Picture this: your cloud data, versioned, archived, and safely recoverable—without anyone babysitting scripts at midnight. That is the quiet promise of AWS Backup integrated with GitLab CI. When done right, your infrastructure backups become another confident commit instead of an anxious chore.
AWS Backup handles the heavy lifting of snapshotting and restoring volumes, databases, and EFS shares. GitLab CI provides the automation muscle for your pipelines. Together they can turn backup execution into a simple stage in your workflow, measured and logged like any other build job. It closes the loop between your deployment logic and data durability.

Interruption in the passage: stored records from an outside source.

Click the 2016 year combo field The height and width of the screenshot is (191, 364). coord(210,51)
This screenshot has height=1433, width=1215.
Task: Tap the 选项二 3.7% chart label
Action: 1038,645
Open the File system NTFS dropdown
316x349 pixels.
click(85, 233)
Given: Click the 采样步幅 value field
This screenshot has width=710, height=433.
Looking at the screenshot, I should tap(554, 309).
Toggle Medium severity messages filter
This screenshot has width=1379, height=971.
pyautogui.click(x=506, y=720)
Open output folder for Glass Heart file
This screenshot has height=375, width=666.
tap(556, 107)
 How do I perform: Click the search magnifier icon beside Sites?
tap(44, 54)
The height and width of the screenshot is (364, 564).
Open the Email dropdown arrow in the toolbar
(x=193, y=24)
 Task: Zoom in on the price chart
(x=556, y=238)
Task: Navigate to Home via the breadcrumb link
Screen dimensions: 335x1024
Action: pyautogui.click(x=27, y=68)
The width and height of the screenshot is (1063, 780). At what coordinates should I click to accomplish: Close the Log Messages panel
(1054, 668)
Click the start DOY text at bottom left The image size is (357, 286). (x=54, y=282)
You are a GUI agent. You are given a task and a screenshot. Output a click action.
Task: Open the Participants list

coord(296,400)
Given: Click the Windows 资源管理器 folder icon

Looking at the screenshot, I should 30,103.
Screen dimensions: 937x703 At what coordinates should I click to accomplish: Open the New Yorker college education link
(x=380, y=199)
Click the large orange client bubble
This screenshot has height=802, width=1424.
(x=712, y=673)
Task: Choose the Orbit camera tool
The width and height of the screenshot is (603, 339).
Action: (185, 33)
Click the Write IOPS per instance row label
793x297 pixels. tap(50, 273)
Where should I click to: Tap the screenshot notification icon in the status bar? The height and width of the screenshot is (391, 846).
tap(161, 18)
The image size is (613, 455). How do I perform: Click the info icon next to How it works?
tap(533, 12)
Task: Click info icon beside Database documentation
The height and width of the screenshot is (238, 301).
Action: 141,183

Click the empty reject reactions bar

Automation starts with IAM. You give your GitLab CI runner a minimal AWS role capable of invoking the backup vault policies you define. Through an OIDC or token-based identity flow, each pipeline proves who it is before requesting backup creation or validation. The pattern mirrors zero-trust principles—no static keys left hiding in YAML. Once authenticated, the job can trigger start-backup-job through AWS CLI or SDK calls, then push metadata back into GitLab for auditing. Restores follow a similar path but remain isolated in staging accounts for safety.
Documentation often glosses over the trickiest point: permissions scoping. Map AWS IAM roles to GitLab environment variables cautiously. Rotate them periodically and monitor for drift between what the CI pipeline expects and what AWS Backup enforces. If your organization uses Okta or another identity provider, integrate it through AWS's OIDC federation to avoid token juggling.
Common Gotcha: When connecting AWS Backup and GitLab CI, make sure your runner uses ephemeral credentials via sts:AssumeRoleWithWebIdentity. This avoids leaked long-lived secrets while supporting least-privilege access.